Dead calm settles on Wall Street (photo: Predrag Kezic)

Spotify — like most stocks on Wall Street — suffered another substantial drop on Wednesday.  But is $200 still a realistic target?

Update, 12/20 Thurs.: Spotify shares are now testing the $110 lower limit in Thursday (12/20) trading; more updates ahead.

Those weathering past Wall Street bubbles have seen this story before.  But is Spotify spectacularly crashing to Earth, or merely suffering through some turbulence?

Most analysts prefer the latter explanation: despite extreme market rockiness, consensus price targets on Spotify remain at $200, with a strong majority applying ‘buy’ ratings on the stock.  Sounds hopeful, though that consensus is looking increasingly unrealistic.

In Wednesday trading, Spotify brushed another scary low of $115.86 before finishing at $118.67.  It’s the most dismal trading day yet for Spotify following its public offering in April.

Since Spotify’s July peak of nearly $199, the stock has shed more than $14 billion in market cap.  That’s an average of nearly $3 billion a month, with major labels Warner Music Group and Sony Music Entertainment shrewdly parachuting out near the peak.

Now, the question is how low Spotify can go.

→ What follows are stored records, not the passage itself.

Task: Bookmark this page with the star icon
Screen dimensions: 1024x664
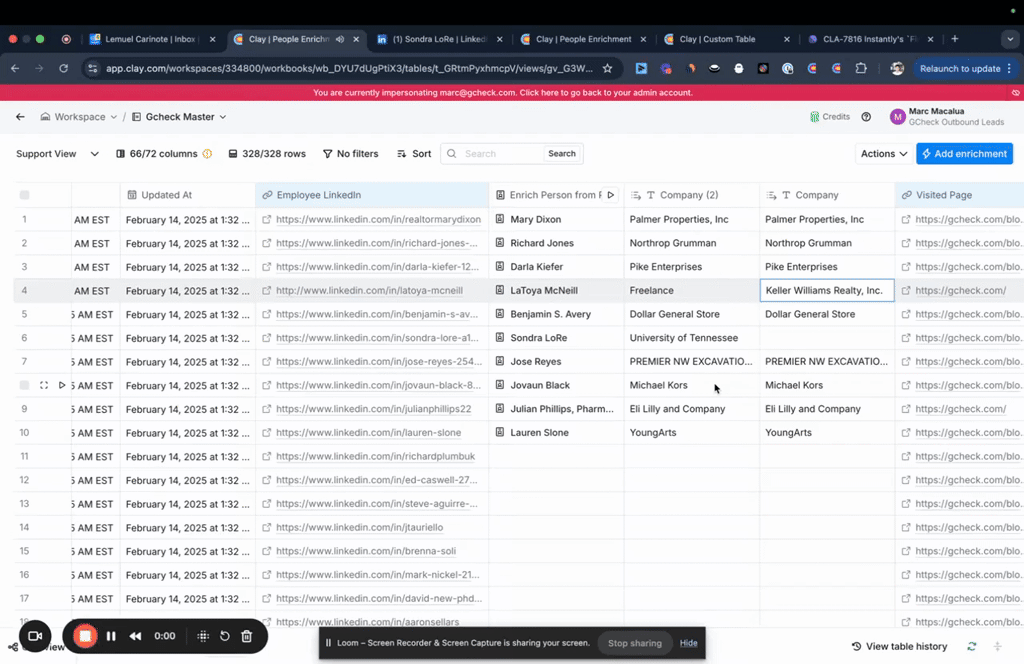Action: pyautogui.click(x=607, y=68)
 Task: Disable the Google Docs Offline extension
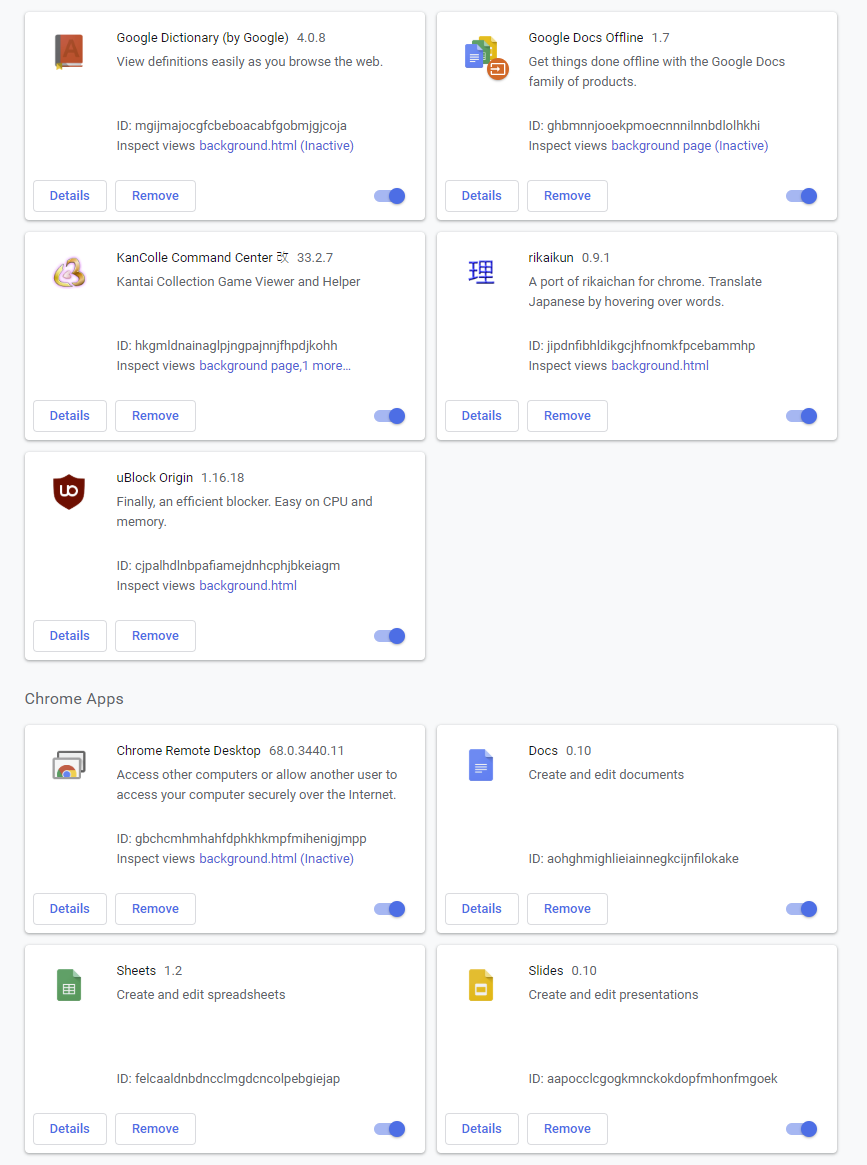coord(800,196)
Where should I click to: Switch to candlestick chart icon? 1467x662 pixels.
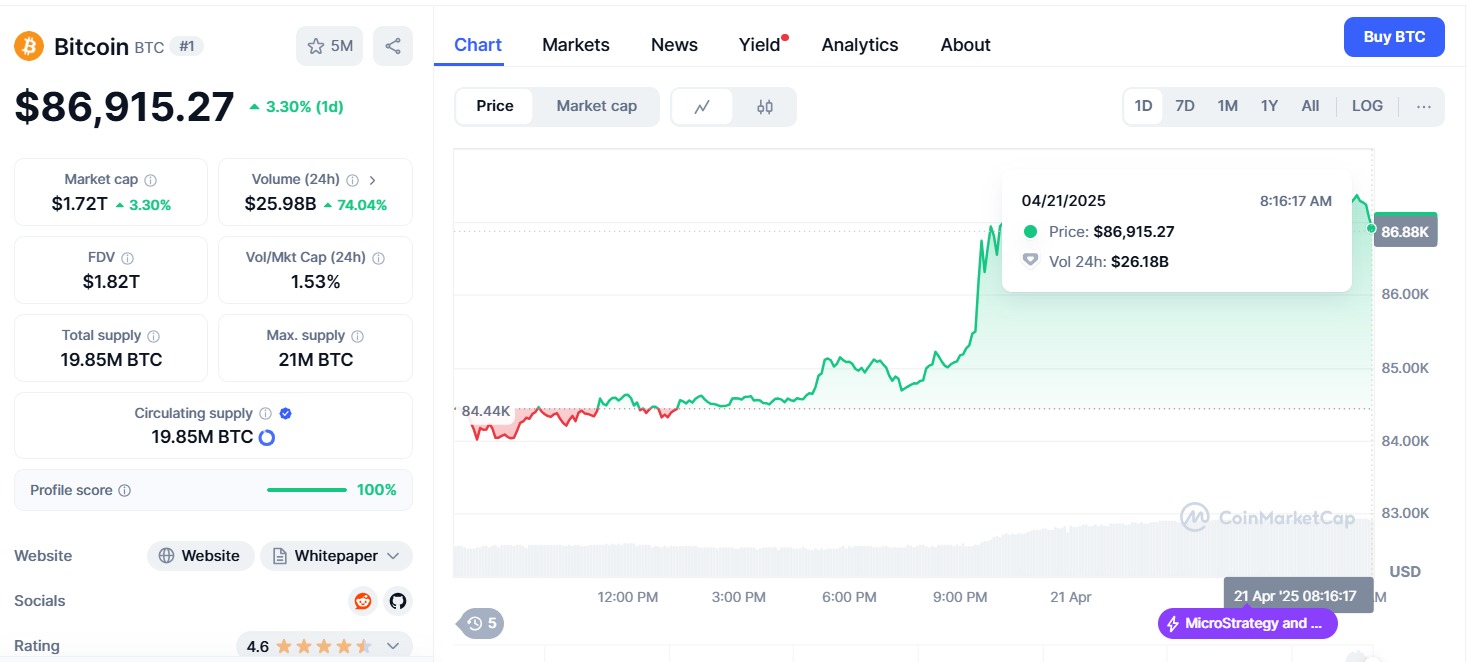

The notoriously high-spending company faces a myriad of serious challenges ahead, with aggressive competition and profitability both major concerns.  While analysts are calling for a $200-plus return, realists might be looking at a sub-$100 future.

Meanwhile, the bigger picture could prove punishing to Spotify.  After the closing bell on Wednesday, stocks hit another 14-month low, with the S&P 500 crashing through its February intraday bottom.  Continued fed tightening of interest rates and a global economic slowdown are dampening the mood, with 2019 potentially a brutal year for stocks.

Separately, Tencent Music Entertainment (TME) is also taking a beating.

In Wednesday trading, the Chinese streaming music company also brushed against a brand-new low of $11.81.  Tencent recently went public on December 12th at a $14 valuation.  For Tencent, the IPO was a risky bet that is quickly going sour.

Spotify remains a major equity holder in Tencent, a situation that could further impact Spotify’s financial picture.